Hi, guys.

I previously read a thread on voltage scaling and the quote below is from that thread.

The original question was for a similar input voltage of 3.2 to 4.2

I need to scale an input voltage of 3.2 to 4.5 volts down to 1 to 2v ( or 0 to 1v to drive a 1v panel meter)

Input voltage will be 5v.

If anyone can calculate the resistors for that would be great.

The input of pin 3 will have a 10k thermistor to positive and 10k resistor to negative to create a potential divider, so the voltage goes up with with increasing temperature.

Also, is there a transistor alternative rather than an op amp ?

So you need this circuit:

Resistors R3 and R4 need to be very accurate.

 

Close as I can come with 1% resistors. You will, off course, have to use a rail-to-rail output opamp. The 5V supply must be accurate to +-1% (5mV)

 

Transistors will not work as well as an op amp for this application.

 

Close as I can come with 1% resistors. You will, off course, have to use a rail-to-rail output opamp. The 5V supply must be accurate to +-1% (5mV)
View attachment 81346

Are you sure you don't want to do the write-up and submit the homework for the OP in addition to doing their work for them?

 

Thanks all for the reply to my first question as a new user to the site.
I totally forgot about simulation, I don't do as much hobby electronics as I used to.
But hopefully I can be of some use in helping others with my experiences, which is mainly RF electronics (I operate ham radio here in the uk).

 

Are you sure you don't want to do the write-up and submit the homework for the OP in addition to doing their work for them?

I'm sure you can tutor the OP in an algebraic method. As it is, I didn't notice it was posted in the Homework forum, and I view new posts, I sometimes don't notice which forum...

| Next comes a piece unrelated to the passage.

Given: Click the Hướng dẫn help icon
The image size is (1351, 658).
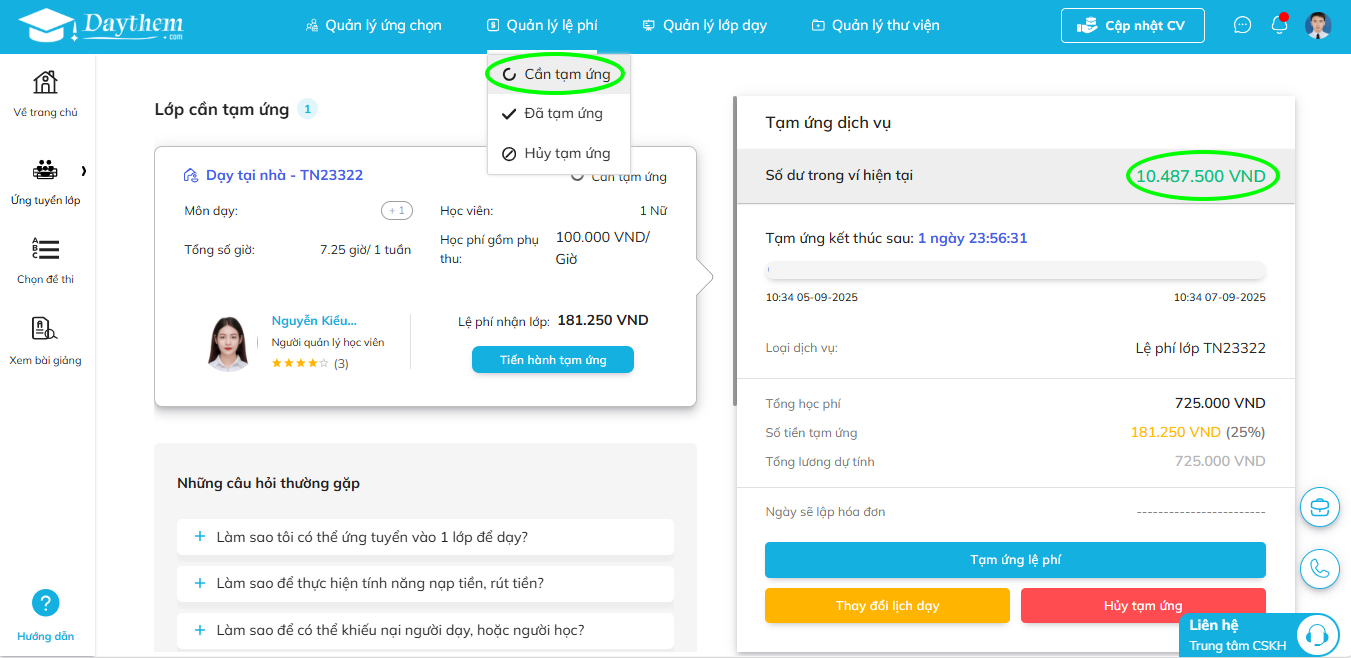Looking at the screenshot, I should [x=46, y=603].

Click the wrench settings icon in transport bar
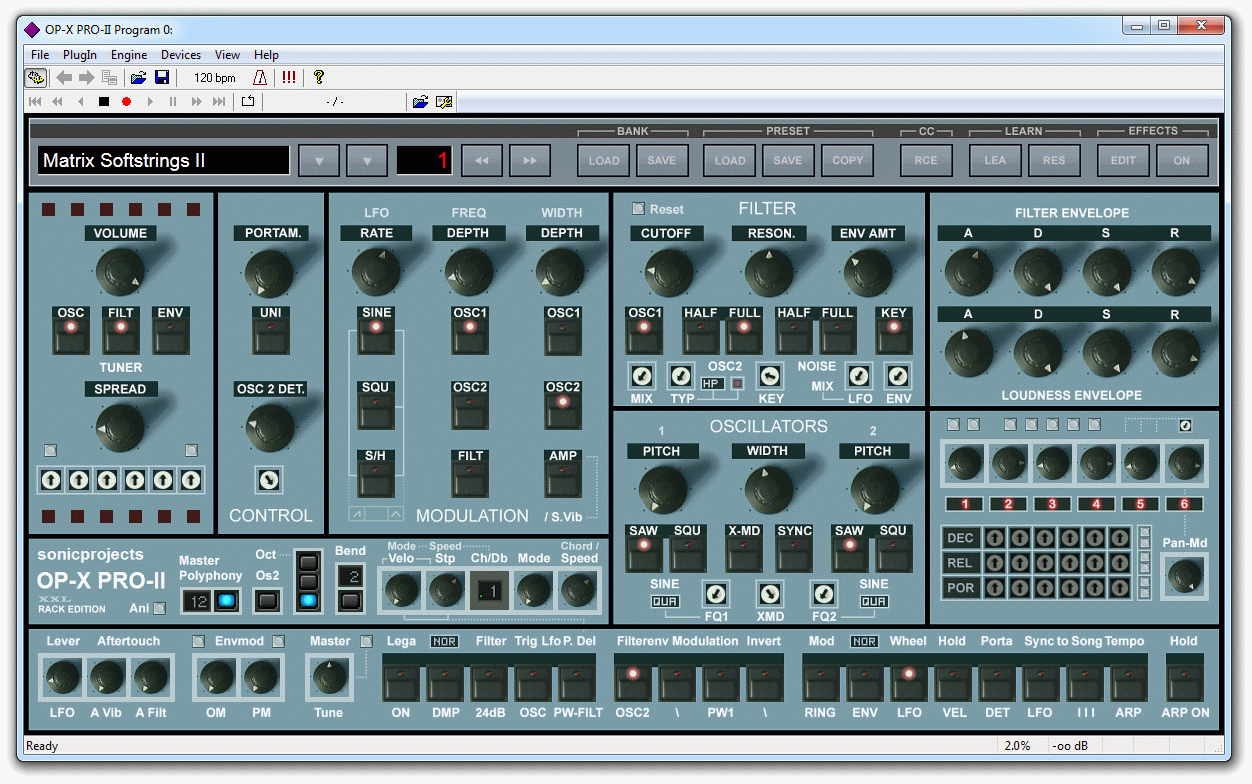444,101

I did it based on experience, and trial and error. Let's see if the OP can come up with the equations...

 

Okay -- and I know that it can be easy to miss that a post is in Homework Help (I've certainly done it myself). Please try to watch a little closer to avoid just handing out solutions as opposed to trying to guide the OP into finding the solution for themselves.

 

Hi, I only came across this site a couple of days ago so i'm not used to it.
The project is simply for a practical hobby use, and is not part of any work for tuition.
I will look at where I am posting threads in the future.

 

Hi, I only came across this site a couple of days ago so i'm not used to it.
The project is simply for a practical hobby use, and is not part of any work for tuition.
I will look at where I am posting threads in the future.

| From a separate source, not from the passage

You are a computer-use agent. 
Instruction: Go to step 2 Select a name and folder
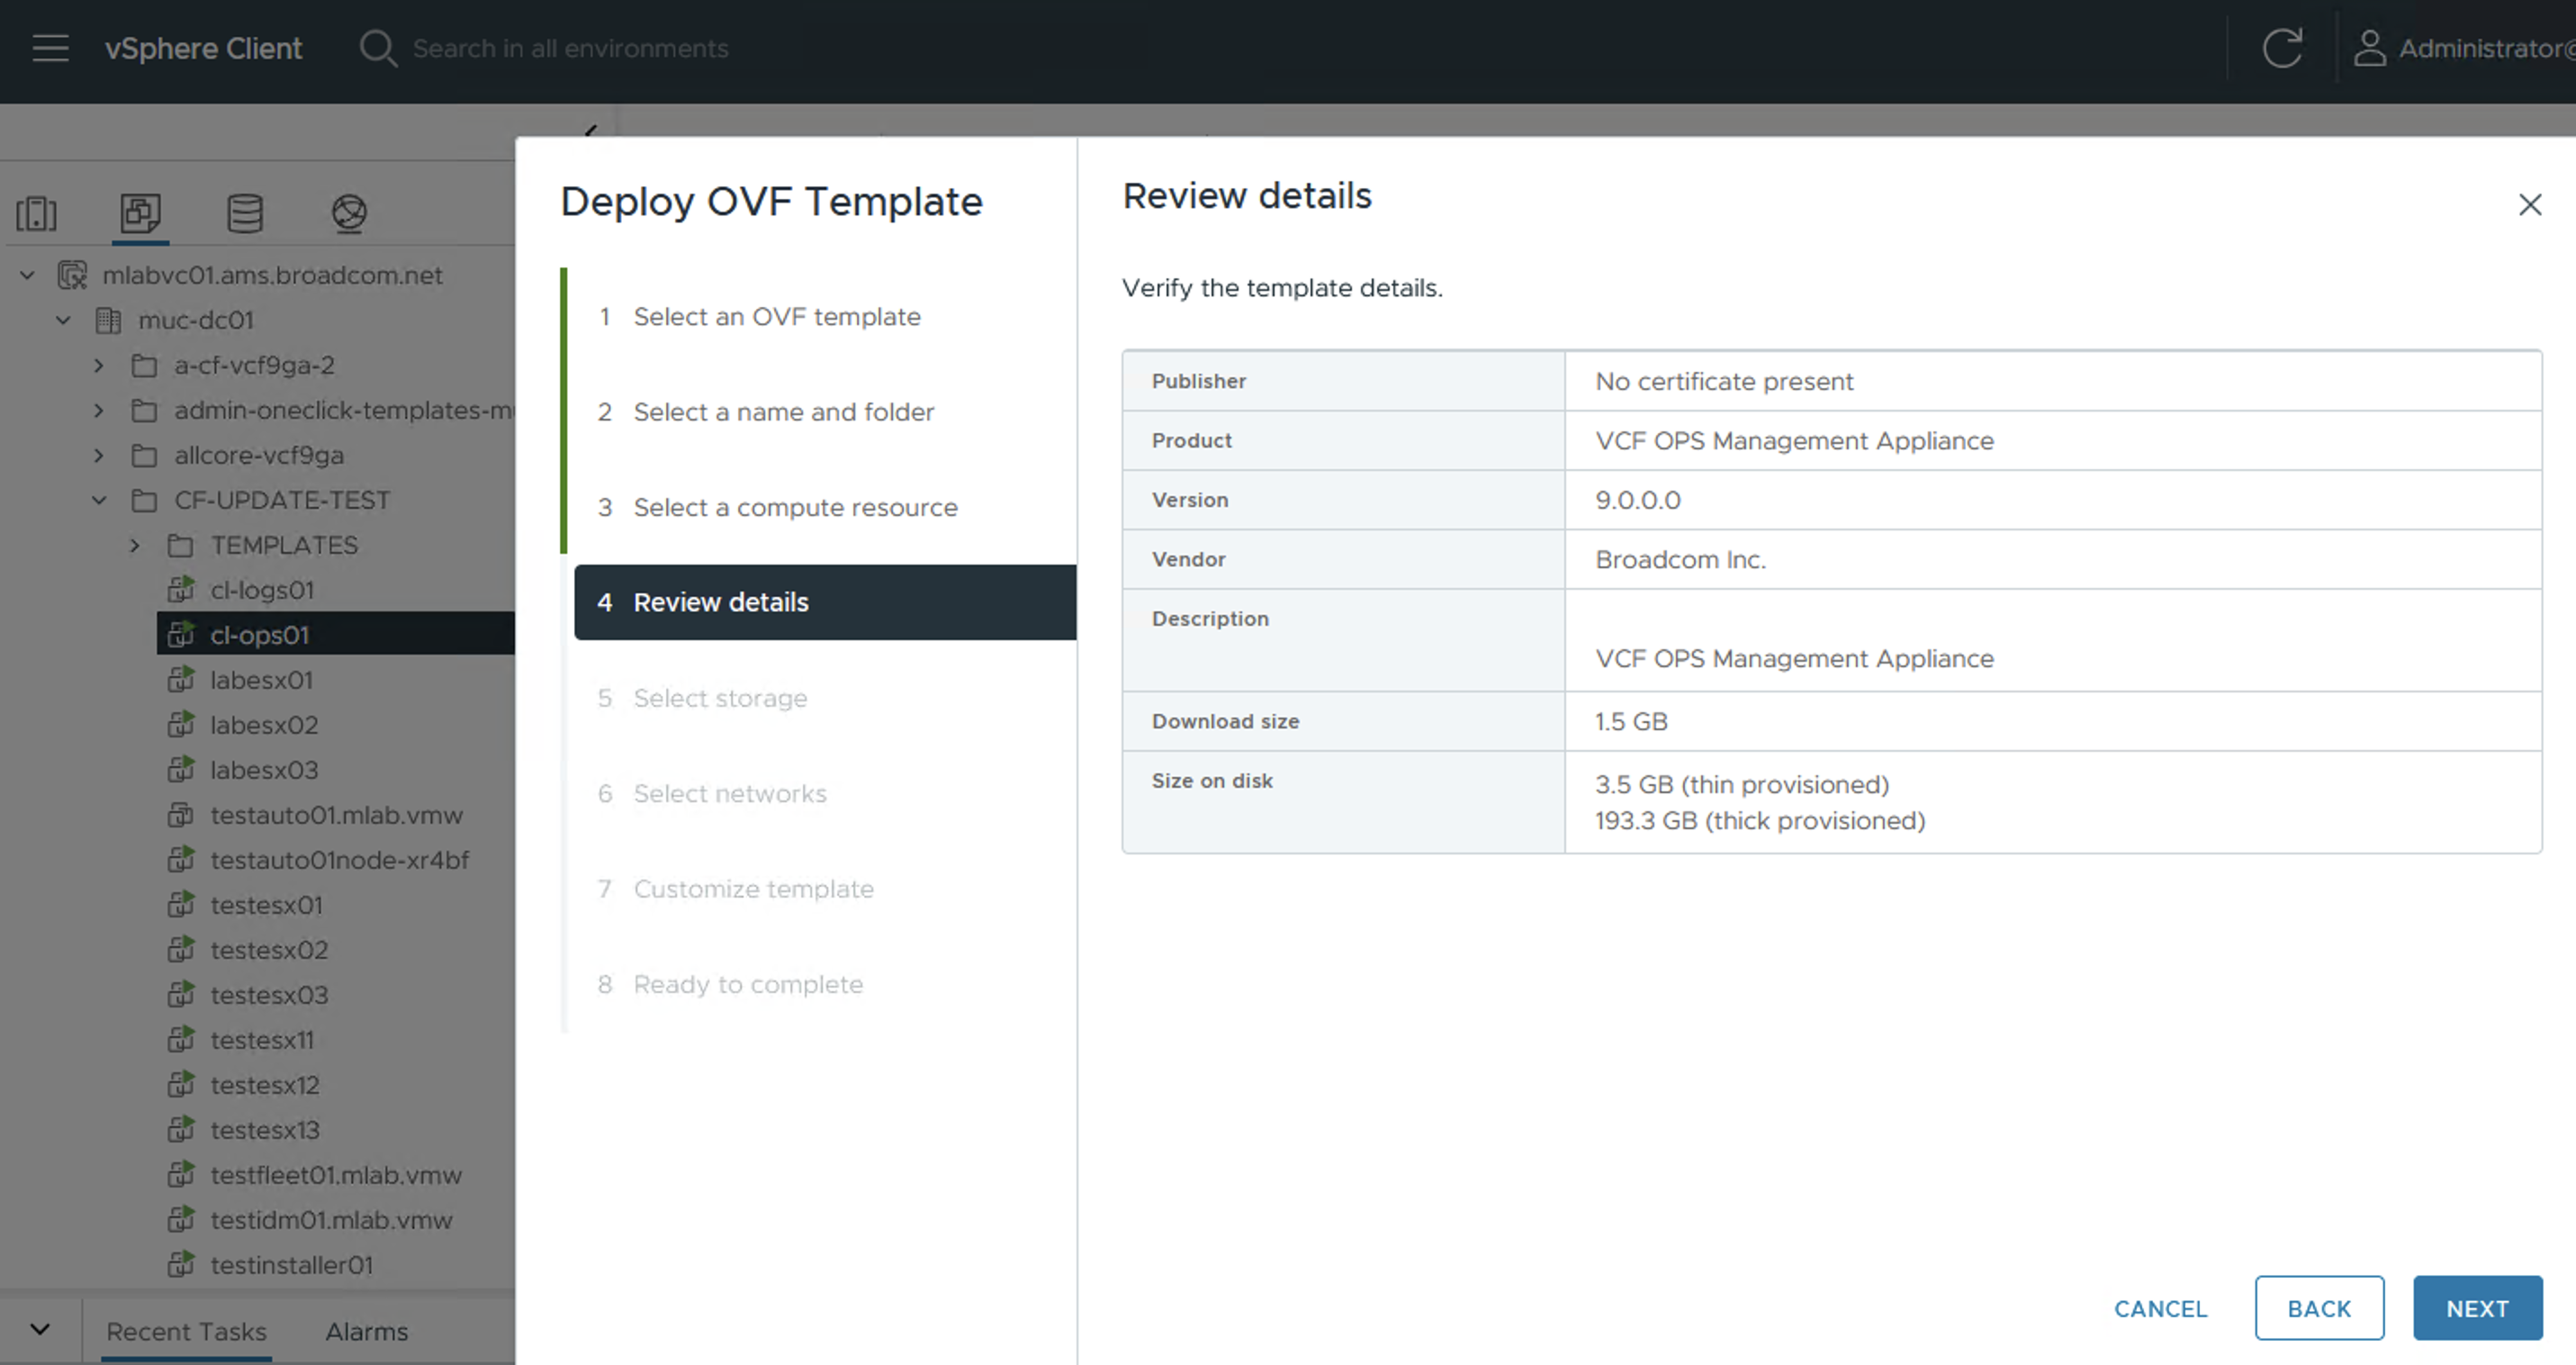pos(783,412)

Not to worry; you are just fine.

We have a general approach that is different for homework assistance compared to more general questions. The idea behind homework assistance is to give hints and suggestions and ask leading question but to try to get the poster to do as much of the work for themselves in the belief that this is, overall, the best way for them to learn effectively. As part of this, most of us that seriously haunt the Homework Help forum are pretty stringent about insisting that the poster show at least some effort, no matter how shaky, to solve their own homework. But, of course, it works better for some than others. Then there's always the issue of people posting homework in non-homework forums trying to trick folks into doing their homework for them. Sometimes it's pretty obvious and we move the thread, other times the person succeeds and gets a freebie here and there. There will always be hiccups along the way.

 

Hi, I only came across this site a couple of days ago so i'm not used to it.
The project is simply for a practical hobby use, and is not part of any work for tuition.
I will look at where I am posting threads in the future.

Good, that gets me out of hot water for giving away the store...

This problem is solved by fitting the two given points with a y=mx+b linear fit.

A little algebra that m = (2-1)/(4.5-3.2) = 0.769
and b = -1.462

The trick is to set the gain of the overall opamp gain(from the input via the non-inverting input) to be 0.769. I did that by making the gain = [R4/(R3+R4)]*[1 + R2/(R1//R5)]

R4/(R3+R4) = 3.83K/(3.83K + 6.04K) = 0.388
R1//R5 = R1*R5/(R1+R5) = 34K*14.3K/(34K + 14.3K) = 10.066K

So the actual overall gain is 0.388*[1+1oK/10.066K] = 0.388*1.993 = 0.773, pretty close to 0.769

Injecting a positive current into the inverting input from the 5V rail gives us the negative offset required.